2016-05-27 Thread Matthew Tanous

Matthew Tanous added the comment:

It makes sense, except for this case is not true when "x" is an immutable data 
type - it appears as though something like [5] * n creates a list of totally 
separate elements (even if they start as the same thing).

It is difficult to see a case where I would not want separate elements from a 
mutable type as well. It would seem to me that having the "*" operator function 
as the list comprehension does now would be more logical and straightforward.

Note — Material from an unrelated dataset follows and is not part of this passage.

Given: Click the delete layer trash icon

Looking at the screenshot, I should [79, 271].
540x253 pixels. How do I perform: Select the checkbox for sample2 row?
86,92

This would change the default list in a way that is mostly unseen: [5] * 3 
would still result in [5, 5, 5] while treating mutable nesting in a way that I 
believe would be more understandable from the apparent intent of the syntax in 
question.

This would also resolve the problem of being unable to use the list 
multiplication to create a list of mutable objects. If I have a mutable object 
Foo and wish to create a list of different instances of them, I cannot use the 
straightforward syntax [Foo()] * n at present to do this, as there will only be 
one actual Foo instance in that list. I think that this is confusing to 
developers who would generally expect that this shortcut (and this is the only 
purpose of the operator for lists) would create a list of different instances.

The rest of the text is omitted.